Trade of The Day – Silver.XAG
Facts
- As of 11:55 on January 13, silver is trading near its all-time high at USD 85.7 per ounce and is up nearly 20% since the beginning of 2026.
- The COMEX exchange operator, CME Group, has updated the method for setting margin requirements for precious metals: gold, platinum, and silver.
- Instead of quoting a fixed USD amount per contract, CME margins will now be expressed as a percentage of the contract’s notional value; the change will take effect after the market close on January 13, 2026.
- For silver, the margin-to-contract-value ratio has been set at 9%.
- Two weeks ago, the market reacted sharply with declines to the most recent margin increase for silver, which raised the margin by 30%, from USD 25,000 to USD 32,000 per contract.
- According to the Jan 6 CoT report, the Managed Money group held 26,978 long positions and 11,156 short positions (net long: 15,822 contracts), and the weekly increase in net positioning (+1,814 contracts) was driven mainly by a reduction in shorts by 3,936 contracts alongside a decline in longs by 2,122 contracts.

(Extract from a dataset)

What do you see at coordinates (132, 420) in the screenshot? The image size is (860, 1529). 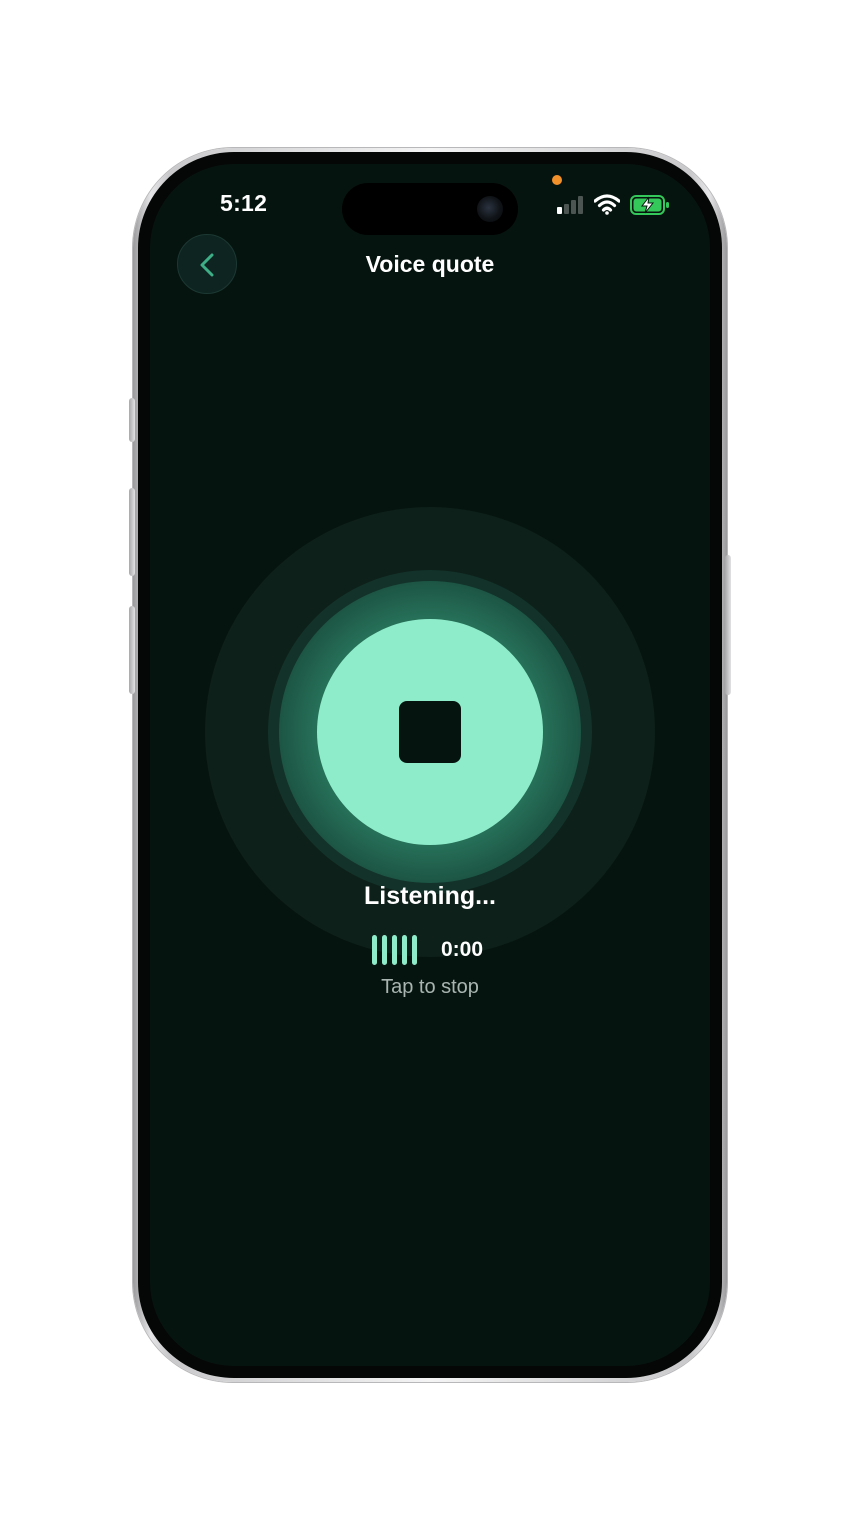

- The Commercials group remained strongly net short by around 51,700 contracts, with 5,147 longs and 30,692 shorts among producers (net: -25,545) and 31,774 longs and 57,920 shorts among swap dealers (net: -26,146).
Recommendation
Open a short position in SILVER at the market price.
- Take profit: USD 80
- Stop loss: USD 87
Opinion
The CME’s increase in margin requirements may prompt part of the market to scale back exposure to silver, particularly larger positions. Most likely, CME will adopt a percentage-based margin framework as the new standard. While CME’s decision may not be strong enough to fully reverse the trend if silver supply remains tight, it can increase short-term volatility, accelerate profit-taking, and “cool” the market. Analyzing the Commitment of Traders report published by the CFTC (data as of January 6), we can see that Commercials (producers directly involved in the market) still hold a very large net short position in silver (over 25,000 contracts) and there is no indication that they have become optimistic about further price gains; their weekly changes look like rebalancing/hedging rather than a meaningful reduction in short exposure.
Meanwhile, Managed Money (large speculators) remains net long, but the increase in their net position is driven mainly by short covering rather than aggressive additions to longs, suggesting a cautious—not unequivocally bullish—stance; there is limited short covering, but no aggressive build-up of bullish exposure. Looking at the silver chart, we potentially see a forming 1:1 correction, where a bearish impulse could push the price back toward the 200-period moving average on the hourly timeframe. We recommend opening a short position in silver at the market price, with a target level at USD 87 per ounce and a protective stop loss at USD 88 per ounce.